Intanto il dott. De Donno sarà invitato al meeting UE di esperti in materia di Coronavirus. A riferirlo è Francesca Donato, europarlamentare della Lega, componente del Panel for the Future of Science and Technology (STOA) del Parlamento Europeo.
«Sottoposta questa mattina al panel Stoa, la mia proposta ha trovato riscontro favorevole e il dottor De Donno sarà invitato già al prossimo incontro – informa Donato attraverso una nota – Esprimo grande soddisfazione per questo risultato: De Donno, con la sua sperimentazione del plasma iperimmune, sta ottenendo risultati importanti che possono essere utili per la ricerca e per salvare vite. Un’eccellenza italiana da valorizzare: è fondamentale che la sua esperienza e le sue scoperte possano essere condivise con gli esperti di tutto il continente, per fare squadra al fine di trovare risposte valide ed efficaci contro il coronavirus che, partito dalla Cina, da settimane ha colpito l’Italia, l’Europa e l’intero mondo».

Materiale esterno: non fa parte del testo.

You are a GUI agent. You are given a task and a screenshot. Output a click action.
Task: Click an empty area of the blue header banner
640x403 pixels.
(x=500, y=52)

Ma il rischio del contagio non è ancora finito, la Protezione Civile ha ufficialmente inoltrato al Governo formale richiesta di prolungamento dello stato di emergenza (emanato dall’Esecutivo Conte in data 31 gennaio 2020 per la durata di sei mesi causa “virus già circolanti sul territorio nazionale”), per un altro semestre. Qualora l’istanza avanzata dalla Protezione Civile venisse accolta e fatta propria dal Governo, lo stato di emergenza da Coronavirus verrebbe esteso fino al 31 gennaio 2021.
Due escatologie quindi a confronto, una catastrofica e l’altra salvifica, due livelli di ricerca, complici o antagoniste, intrise di pseudofilosofie della scienza e dell’antiscienza, conflitti d’interessi miliardari per organizzazioni che credevamo al di sopra di ogni sospetto (OMS), e per le solite multinazionali che trafficano per sdoganare il vaccino salvavita, o semplici eroi che militano in prima linea nelle trincee degli ospedali… ma di certo l’immunità al gregge pare sempre più irraggiungibile.